Corporate movers and shakers have long known this and have notably increased their efforts to engage even more strongly with their customers since the digital revolution took off. Every day we see the likes of Google, Facebook and Microsoft battle for our attention. They want to have an ongoing dialogue, to understand their customers’ needs and to show them the products and services that those individual customers desire and will buy. Loyalty is a combination of the feelings that are generated as part of the relationship – this relates to the sensing part of our personalities – and our values, which is more about the rational stuff, which support the feelings to create the impulse to be loyal.
Building customer loyalty not only serves to reduce the cost of business acquisition through encouraging repeat purchases, but it also serves to create opportunities to sell other products or services once loyalty in a brand and its offerings have been established. There are well-established metrics which supports a company in understanding how to build their loyalty score with customers and improve their confidence in converting new business from existing companies. Over time, this loyalty can be built to a staggering 95% likelihood of repeat business, if brand, product quality and customer service, amongst other factors, remain consistent and/or keep pace with competitor developments in the marketplace.
The damage that can be caused in today’s world by dissatisfied customers is immense and transitioning to new suppliers has never been easier, so understanding these dynamics and the creation and maintenance of loyalty is critical.
Managing customer expectations
Managing customer expectations is another key part of the buying process that companies often get wrong.
A brash young city trader once requested a newly purchased top of the range bright red high-performance Ford Cosworth to be delivered to his office and was looking forward to showing it off to his colleagues. His heart sunk when a bright red much lower powered family style Ford Sierra was delivered leaving his expectations in bits and his plans massively thwarted. It was a long ten minutes before his actual purchased Cosworth arrived and he found out that his humorous colleagues had rented the Sierra as a prank to crush his overly pronounced ego!
Ensuring that the reality of a buying experience at the very least matches what the customer was expecting and not the opposite should be a key goal of anyone wanting to build an ongoing relationship with that Customer. The extent to which vendors seeks to exceed customer expectations, cost effectively, is their choice.
Expectations will be driven by the brand proposition created by the vendor and critically with the alignment of the brand with the market in which the company is competing in, the quality and type of service and product being provided and the prices the company is charging. Customers are likely to have clear expectations set by the brand positioning the company and these expectations need to be at least met and ideally exceeded to encourage those customers to remain on board and buy again.
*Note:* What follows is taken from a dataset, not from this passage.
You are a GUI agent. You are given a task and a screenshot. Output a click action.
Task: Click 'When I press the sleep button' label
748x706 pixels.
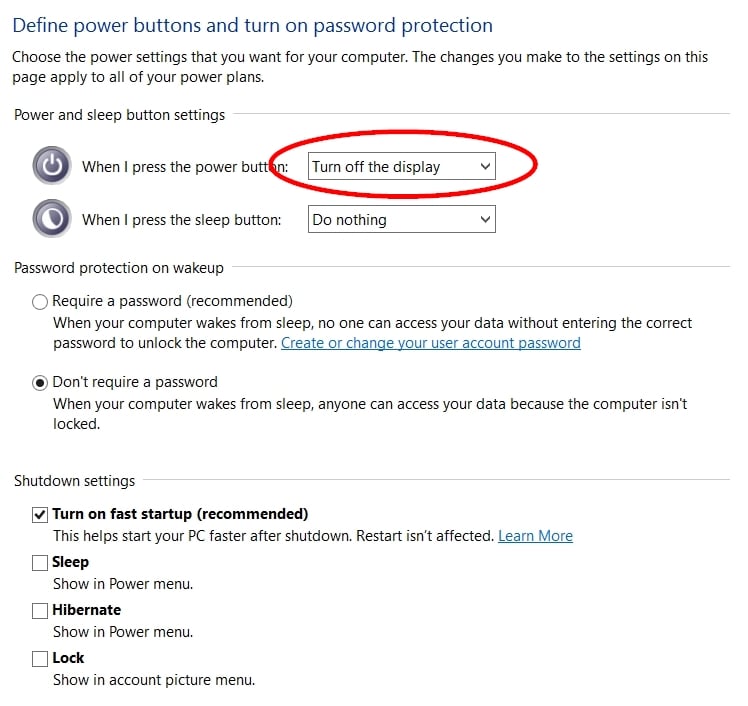tap(181, 219)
Having an awareness as to where customers are at in their journey with the vendor and the dynamics that encourage and discourage customer retention allows management to shape their product and service offerings in a way that reduces the risk of losing customers. The company will be on a journey itself and should be mindful as to where it sits in its own life-cycle and how the culture and its values are perceived in the marketplace. A successful company needs to ensure that it manages all the levers to build success and concentrates on how to ensure that the changes it plans as it innovates, scales and rejuvenates are manageable in a way that allows existing customers to stay onboard and extend that journey with them.